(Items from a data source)
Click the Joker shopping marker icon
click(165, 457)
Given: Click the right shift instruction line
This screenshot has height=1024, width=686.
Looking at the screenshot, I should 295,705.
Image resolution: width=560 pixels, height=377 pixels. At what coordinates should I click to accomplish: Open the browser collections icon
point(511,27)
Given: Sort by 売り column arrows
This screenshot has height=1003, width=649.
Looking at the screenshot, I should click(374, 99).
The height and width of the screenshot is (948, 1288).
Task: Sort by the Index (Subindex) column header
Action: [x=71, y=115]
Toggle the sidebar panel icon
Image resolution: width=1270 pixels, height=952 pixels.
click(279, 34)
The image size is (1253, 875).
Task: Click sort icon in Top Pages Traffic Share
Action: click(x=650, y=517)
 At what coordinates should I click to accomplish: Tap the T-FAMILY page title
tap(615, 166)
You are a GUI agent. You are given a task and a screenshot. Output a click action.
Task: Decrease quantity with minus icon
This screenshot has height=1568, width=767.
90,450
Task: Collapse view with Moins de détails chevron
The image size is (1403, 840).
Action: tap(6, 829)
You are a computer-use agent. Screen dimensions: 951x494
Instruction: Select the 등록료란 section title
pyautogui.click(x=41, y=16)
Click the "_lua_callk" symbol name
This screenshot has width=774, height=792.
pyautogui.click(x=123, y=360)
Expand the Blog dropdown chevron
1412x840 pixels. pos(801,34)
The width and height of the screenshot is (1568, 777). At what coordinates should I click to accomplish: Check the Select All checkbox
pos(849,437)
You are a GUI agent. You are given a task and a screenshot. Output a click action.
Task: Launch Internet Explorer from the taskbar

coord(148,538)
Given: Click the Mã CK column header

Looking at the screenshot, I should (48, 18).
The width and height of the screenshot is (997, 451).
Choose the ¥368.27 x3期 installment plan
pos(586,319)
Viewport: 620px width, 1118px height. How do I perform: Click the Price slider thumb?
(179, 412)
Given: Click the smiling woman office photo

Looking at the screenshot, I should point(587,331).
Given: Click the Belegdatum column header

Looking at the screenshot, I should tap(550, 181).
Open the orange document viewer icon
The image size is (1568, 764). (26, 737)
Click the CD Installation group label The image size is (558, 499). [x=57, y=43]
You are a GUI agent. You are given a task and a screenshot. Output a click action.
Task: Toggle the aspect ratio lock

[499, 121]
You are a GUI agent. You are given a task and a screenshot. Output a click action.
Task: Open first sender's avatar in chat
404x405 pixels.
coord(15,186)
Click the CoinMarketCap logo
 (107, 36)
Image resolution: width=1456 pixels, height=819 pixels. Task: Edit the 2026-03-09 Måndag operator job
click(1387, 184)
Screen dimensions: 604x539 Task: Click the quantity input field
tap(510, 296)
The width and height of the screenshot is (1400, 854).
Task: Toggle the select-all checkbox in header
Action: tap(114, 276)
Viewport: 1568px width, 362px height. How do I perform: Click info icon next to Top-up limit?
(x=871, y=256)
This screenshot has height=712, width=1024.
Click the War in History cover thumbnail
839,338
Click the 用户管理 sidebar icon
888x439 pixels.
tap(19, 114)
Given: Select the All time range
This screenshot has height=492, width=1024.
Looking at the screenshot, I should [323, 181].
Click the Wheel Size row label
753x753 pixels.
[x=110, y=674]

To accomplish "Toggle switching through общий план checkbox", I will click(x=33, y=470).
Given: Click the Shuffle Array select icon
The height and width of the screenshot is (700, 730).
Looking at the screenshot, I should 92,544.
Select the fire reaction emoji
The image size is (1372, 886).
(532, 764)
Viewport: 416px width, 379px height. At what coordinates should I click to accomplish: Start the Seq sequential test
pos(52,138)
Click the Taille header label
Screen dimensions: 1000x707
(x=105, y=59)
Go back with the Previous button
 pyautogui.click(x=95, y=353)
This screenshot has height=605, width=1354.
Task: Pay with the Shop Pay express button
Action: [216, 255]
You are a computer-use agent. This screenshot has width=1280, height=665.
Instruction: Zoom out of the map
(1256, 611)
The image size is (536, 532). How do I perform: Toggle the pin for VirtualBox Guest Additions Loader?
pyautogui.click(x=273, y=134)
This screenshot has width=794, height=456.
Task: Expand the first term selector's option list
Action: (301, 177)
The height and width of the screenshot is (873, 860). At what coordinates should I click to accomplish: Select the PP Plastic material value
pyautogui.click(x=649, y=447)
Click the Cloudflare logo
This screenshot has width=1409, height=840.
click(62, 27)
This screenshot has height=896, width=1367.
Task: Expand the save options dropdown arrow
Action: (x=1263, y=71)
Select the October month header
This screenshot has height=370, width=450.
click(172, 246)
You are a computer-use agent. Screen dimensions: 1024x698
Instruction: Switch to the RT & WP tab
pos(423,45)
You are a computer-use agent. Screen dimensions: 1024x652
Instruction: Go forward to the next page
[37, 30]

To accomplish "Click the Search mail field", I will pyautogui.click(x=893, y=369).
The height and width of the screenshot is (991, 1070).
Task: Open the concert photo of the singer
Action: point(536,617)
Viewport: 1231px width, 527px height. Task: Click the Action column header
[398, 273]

→ **Problem**
The answer should be nothing but the number of lines in this data that include "computer".

→ **Answer to this task**
4